Mais la structure en sandwich ne rend pas compte de la véritable complexité de cette forme musicale, telle que l’a développée Beethoven, par exemple, le Roi du scherzo (plus de 100 scherzos à son répertoire).
Chaque tranche de pain se subdivise en effet en plusieurs parties plus ou moins symétriques qui interagissent en variant les thèmes, les nuances, les jeux de cadences, le rythme.
Dans la première période du scherzo, on répétait simplement le premier thème et on enchaînait sur un second thème, dans une forme de type AAB. Plus tard on va compliquer en doublant chaque partie, AABB.

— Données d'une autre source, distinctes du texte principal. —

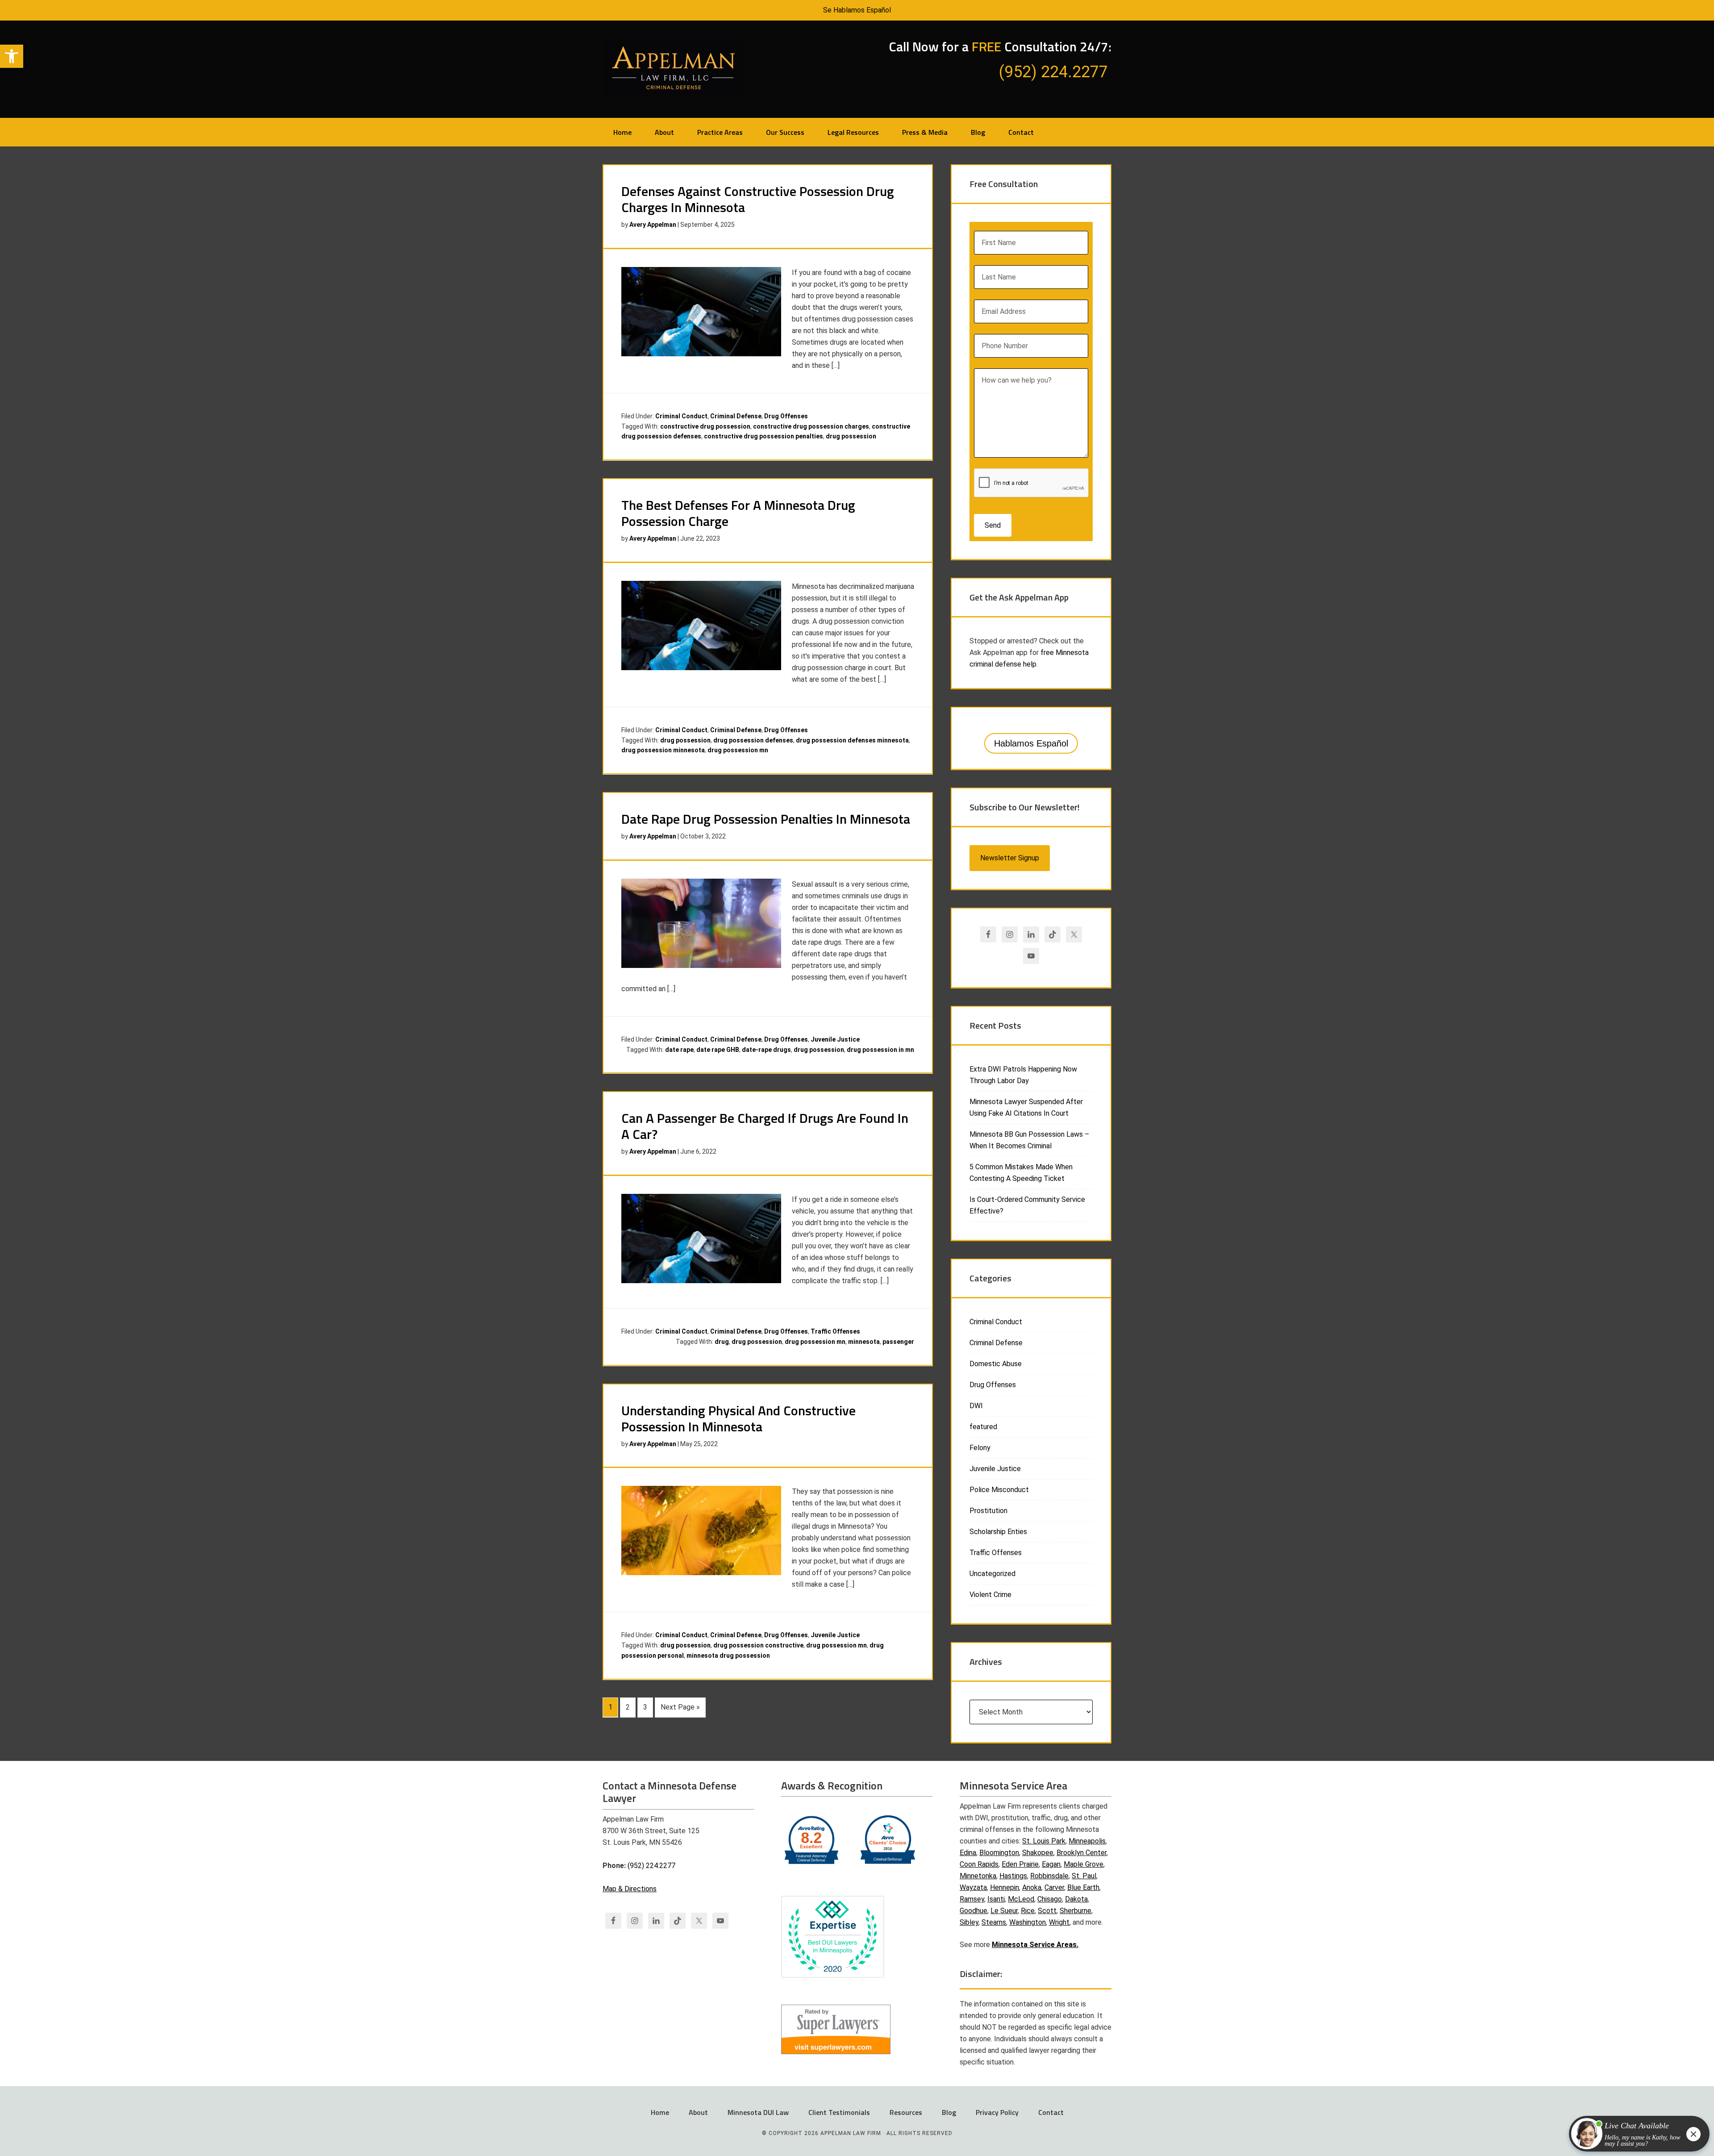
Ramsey (972, 1899)
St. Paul (1084, 1876)
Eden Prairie (1020, 1864)
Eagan (1051, 1864)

Au XXe siècle, Franck et ses élèves, les Fauré, Debussy, Ravel multiplient les formes nouvelles. Ravel invente une nouvelle symétrie avec la structure A(A+B)A où¹ les thèmes A et B sont imbriqués sur plusieurs voix dans la partie centrale. Johan Alain va jusqu’à inventer la forme B, A, B (…?); Debussy complique les choses en introduisant des thèmes récurrents dans toutes les parties, y compris dans cet intermède qu’est le trio, pièce centrale de la forme scherzo, il invente le « scherzo variation » avec des rythmes à 5 temps joués en pizzicati.
Mais tout cela ne rend pas compte de l’essence même du scherzo, qui est d’exprimer l’humour, l’humeur et plus généralement les sentiments.
– L’humour avec des pièces qui empruntent au style du « landler »(**), cette pièce paysanne au rythme appuyé sur le premier temps. Exemple, Mozart: DO SI DO MI DO SOL MI FA RE LA SOL MI etc. ou Mahler dans sa 9e symphonie.
– L’humeur, parfois sombre, pesante de Beethoven, qui joue sur le matériau et l’opposition énergétique dans sa messe en Ut.
– Les sentiments qui résultent encore du travail sur le matériau de Schubert avec le scherzo de « La jeune fille et la mort » – dans une forme de type AABCAAD , où la partie scherzo est triste et le trio consolateur.
– Sans oublier les scherzos « grotesques » (à la fausse trivialité) de Chostakovitch (plus de 30 scherzos dans son œuvre), vulgaire au second degré, ou les scherzos fiévreux, haletants d’un Schumann dans ses quatuors sonates, ou encore le coté fluide et coloré des scherzos de Debussy ou Ravel, très espagnolisant.
Terminons en musique, comme dirait JFZ, avec cet extrait du scherzo op.61/1 du Songe d’une nuit d’été que Mendelssohn a écrit à 17 ans(***).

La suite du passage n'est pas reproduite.